Mike Silagadze had been dabbling in bitcoin for a decade when he decided in 2021 to fully commit to cryptocurrency. The Toronto tech entrepreneur left Top Hat, the online textbook company he’d led, moved to Grand Cayman and started a crypto hedge fund, figuring he’d found a low-risk way to make solid returns on digital currencies.
Then, in November, 2022, crypto exchange operator FTX Trading Ltd. filed for bankruptcy, tying up US$5.4-million of the assets Mr. Silagadze’s company managed. While his investors should get back most of the funds, the experience shook him. Fund management “didn’t seem like a thing that we wanted to do anymore,” he said. Instead, he dove even deeper into crypto.
Now, 18 months later, Mr. Silagadze’s retooled Ether.fi SEZC is one of the hottest things in the rebounding crypto market. He’s building Ether.fi into a blockchain-based financial services entity that allows users to save and invest crypto and spend it on real-life things. With Ether.fi, “You no longer need traditional financial institutions, you can just live your life in a crypto native non-custodial way with all the freedom and niceties that involves,” he said.
Ether.fi has quickly become a leading player in liquid staking, a way for holders of ether cryptocurrency to increase the yield of their digital assets on the Ethereum blockchain. As of Tuesday, holders have locked 1.48 million ether tokens, valued at US$5.5-billion, into Ether.fi’s protocol, up from 44,780 and US$103-million, respectively, on Dec. 31. That includes multibillionaire Justin Sun, who deposited US$480-million of ether with Ether.fi in March. Ether.fi now represents the eighth-largest pool of locked crypto assets and generates US$20-million in annualized revenue.
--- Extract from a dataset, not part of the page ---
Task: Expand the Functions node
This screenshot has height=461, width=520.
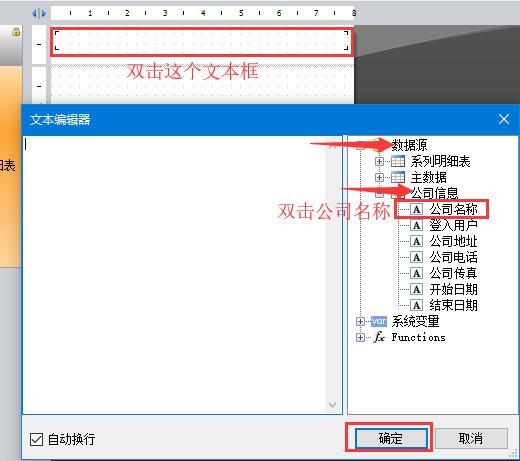Action: (x=360, y=337)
The 14-person company has raised US$32-million in venture capital since early 2023 and some investors have already made unrealized gains of 50 times-plus their investment. Most of that is in special Ether.fi tokens issued to investors, staff and others that give holders a say in the company’s governance. The tokens carry a fully diluted value of US$4.2-billion, although most can’t be traded until after March, 2026.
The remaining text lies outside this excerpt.